→ **SET TASK**: Extract each line below that contains the word "height".

## start RECORDS SUPPLIED

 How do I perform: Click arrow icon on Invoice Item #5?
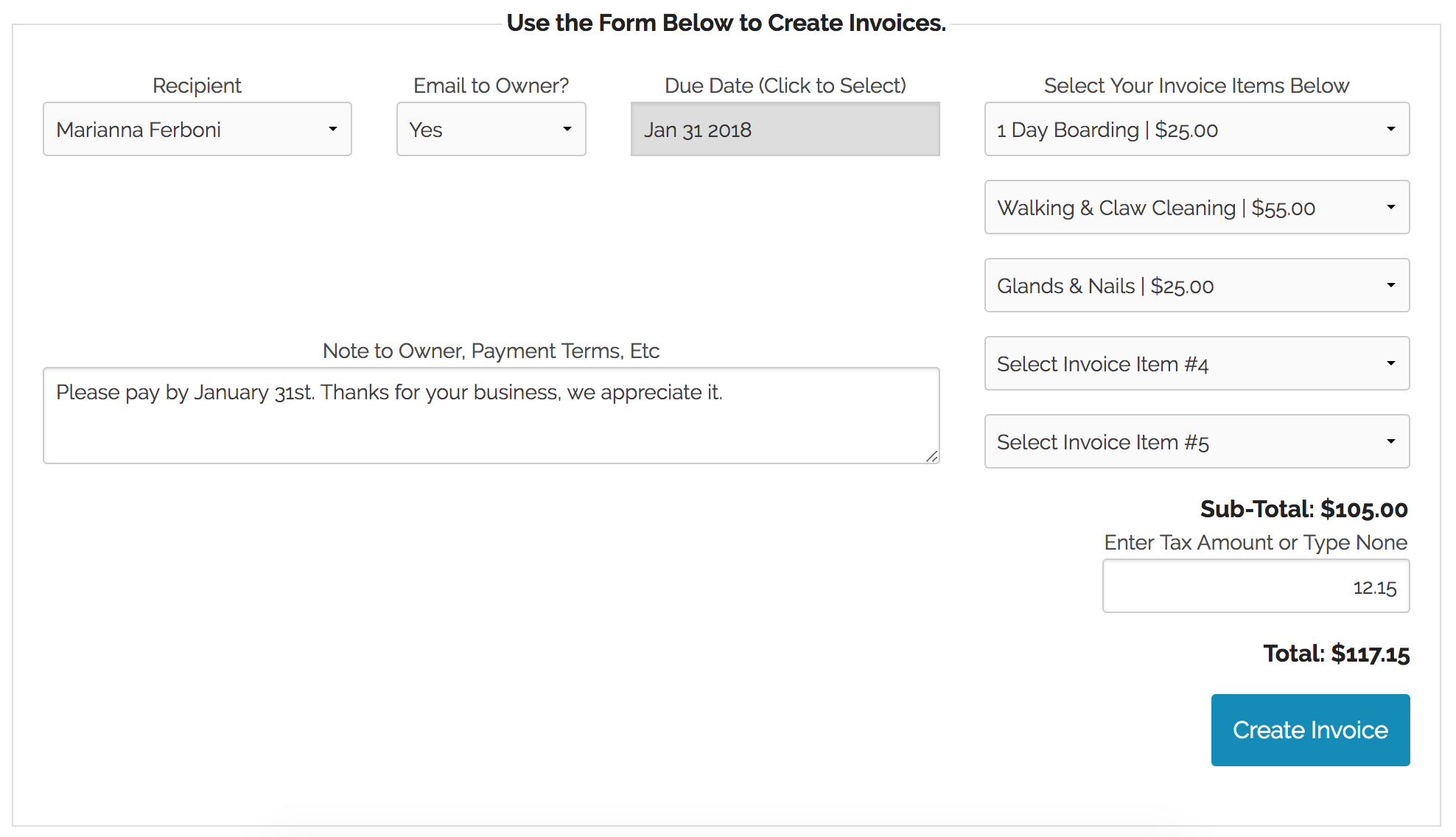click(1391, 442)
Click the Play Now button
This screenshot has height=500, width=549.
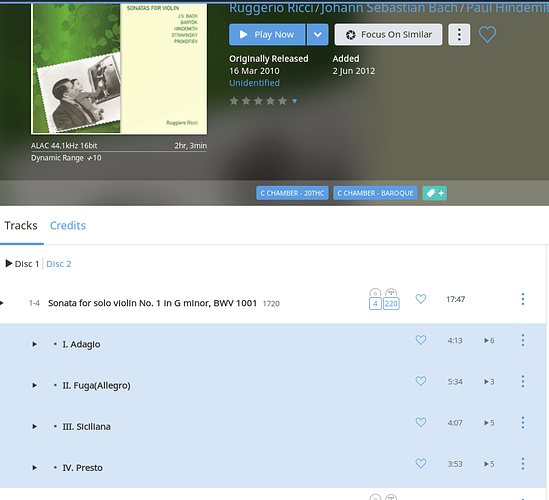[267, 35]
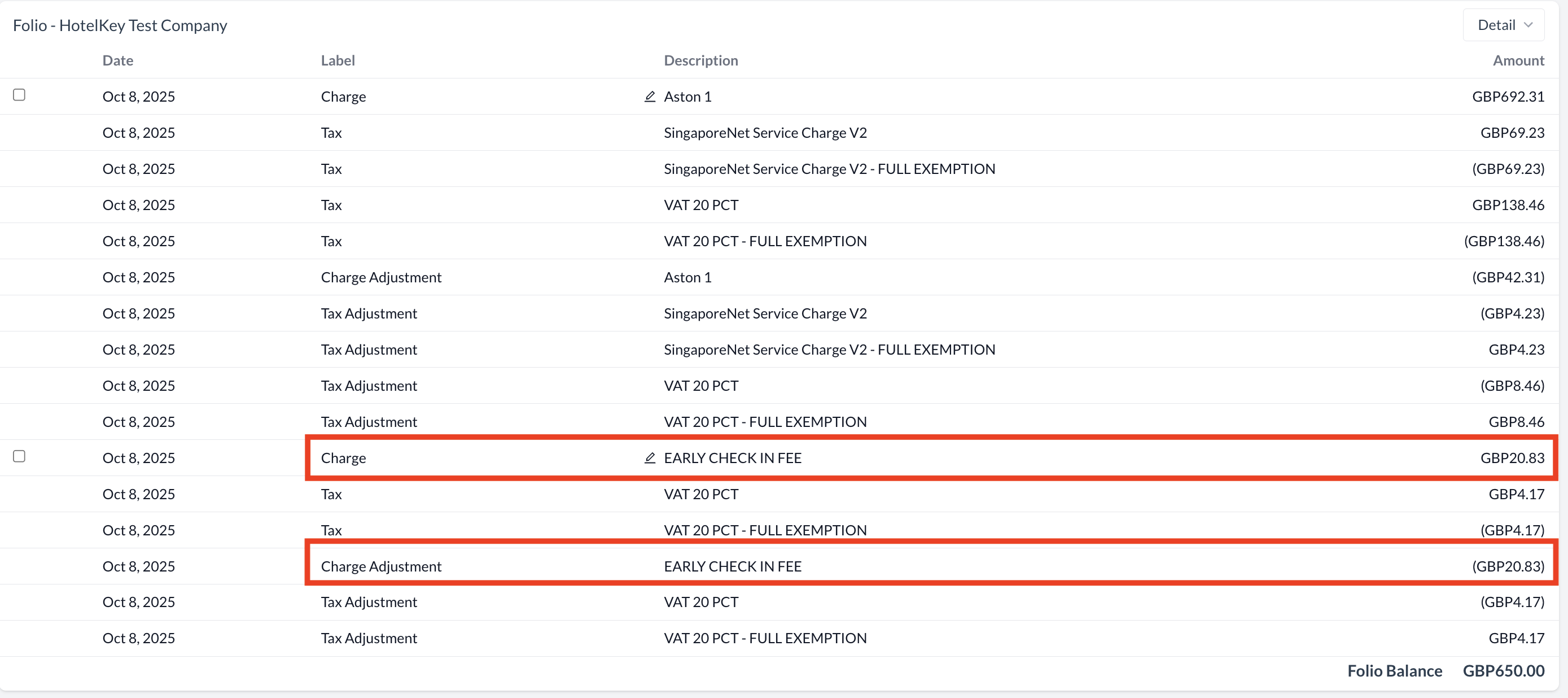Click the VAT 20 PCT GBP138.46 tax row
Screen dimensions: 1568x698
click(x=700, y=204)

## end RECORDS SUPPLIED
## start RECORDS SUPPLIED

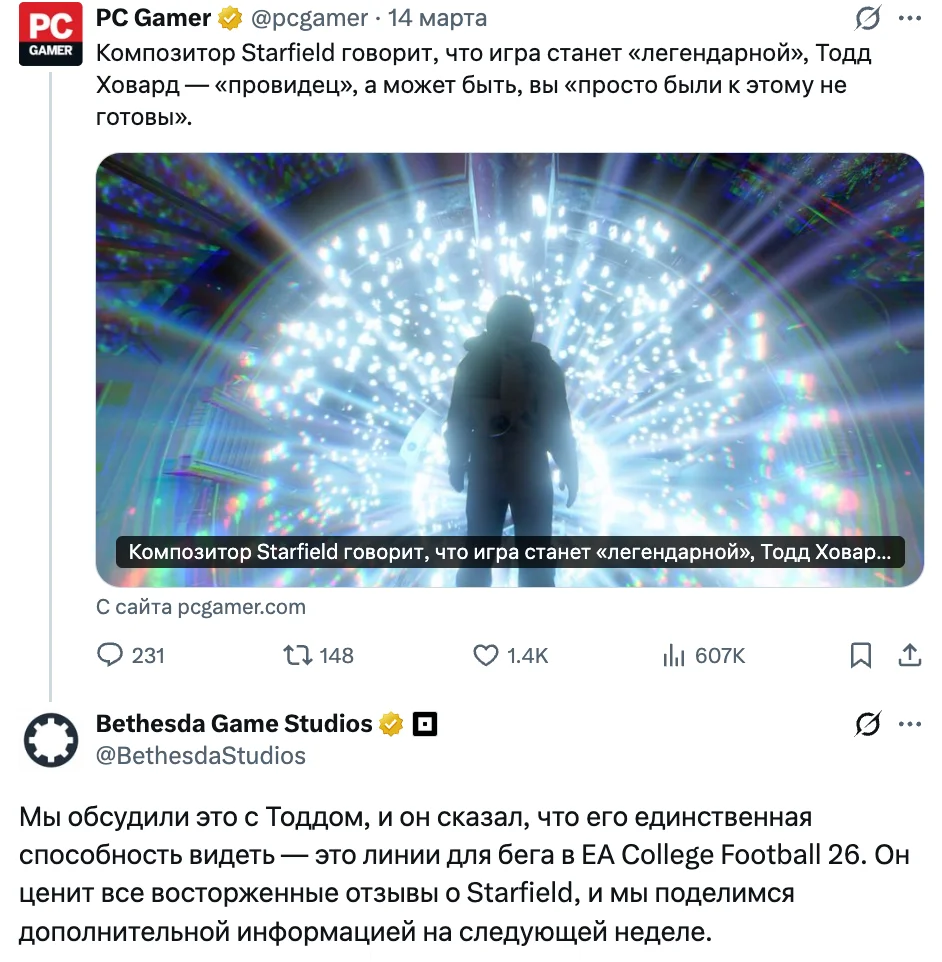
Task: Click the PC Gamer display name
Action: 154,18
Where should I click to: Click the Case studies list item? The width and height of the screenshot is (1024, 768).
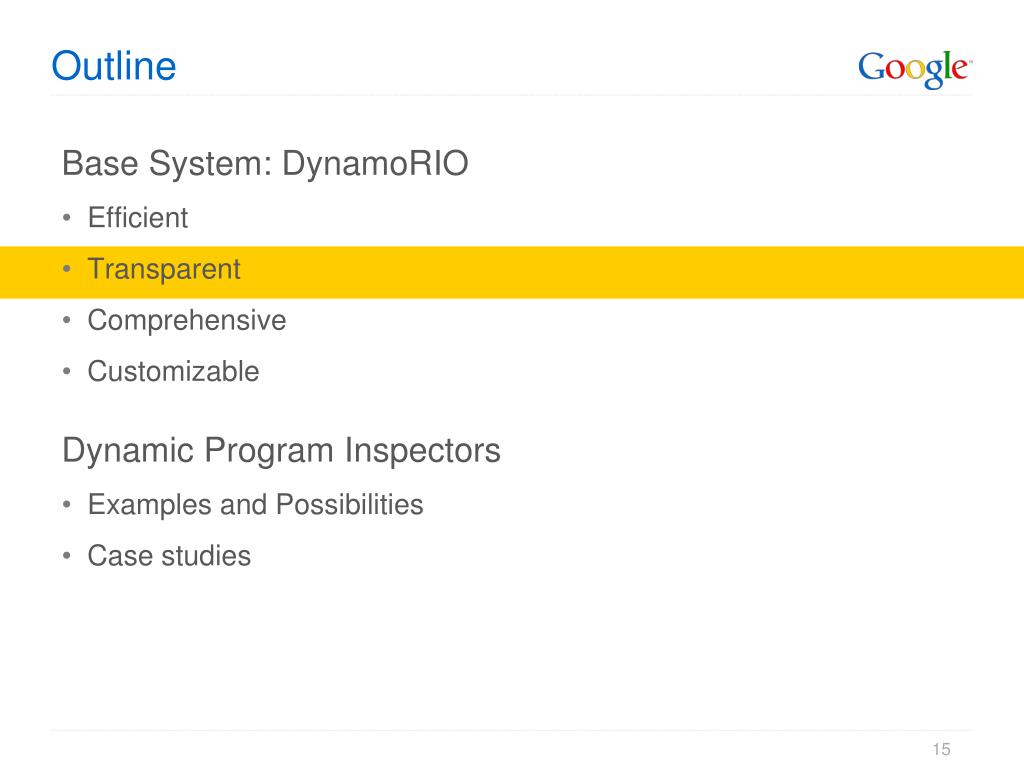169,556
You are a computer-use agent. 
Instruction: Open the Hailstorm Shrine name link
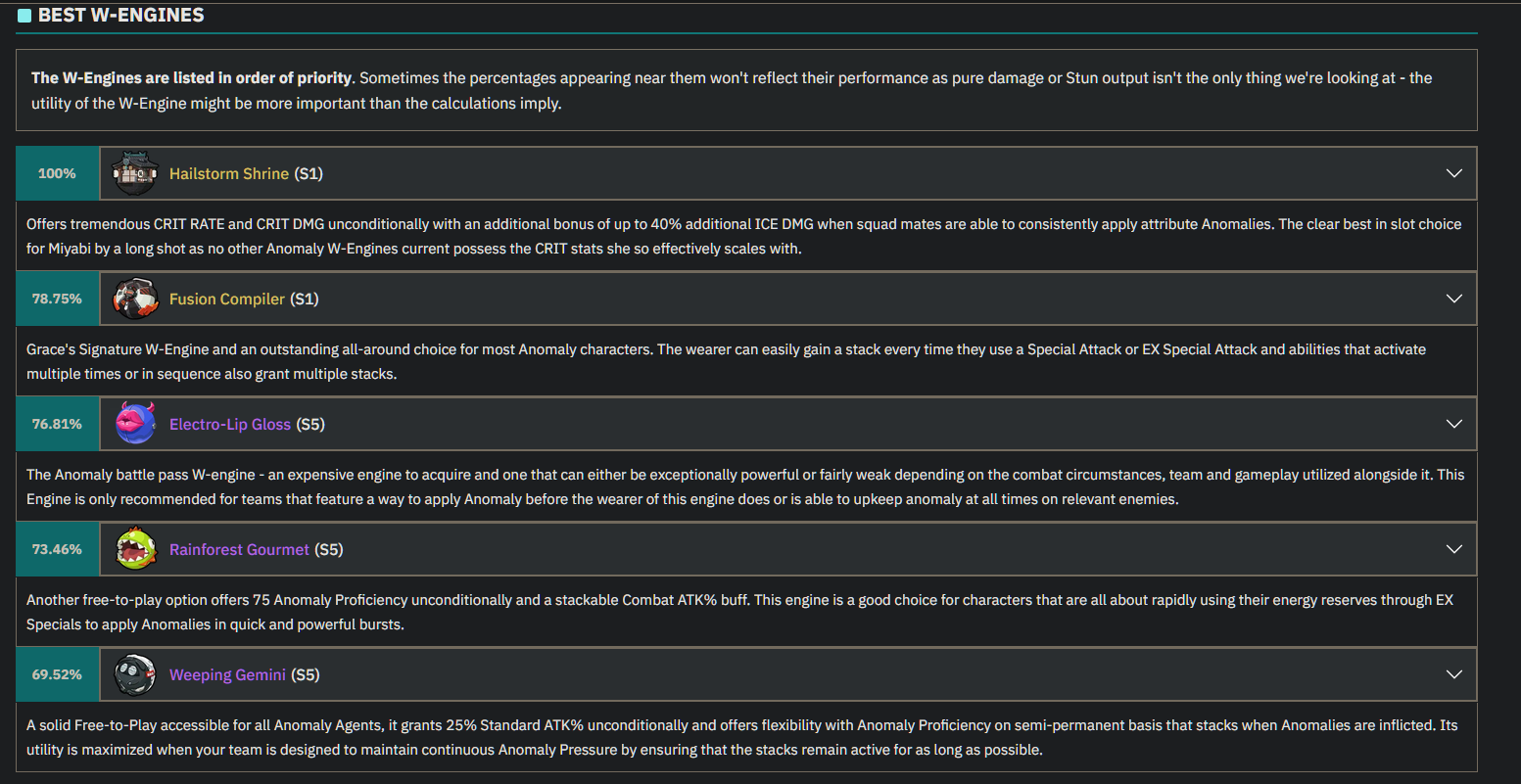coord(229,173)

## end RECORDS SUPPLIED

→ **EXERCISE RESPONSE**:
This screenshot has height=500, width=549.
Where should I click to: Click the Case studies list item? The width and height of the screenshot is (1024, 768).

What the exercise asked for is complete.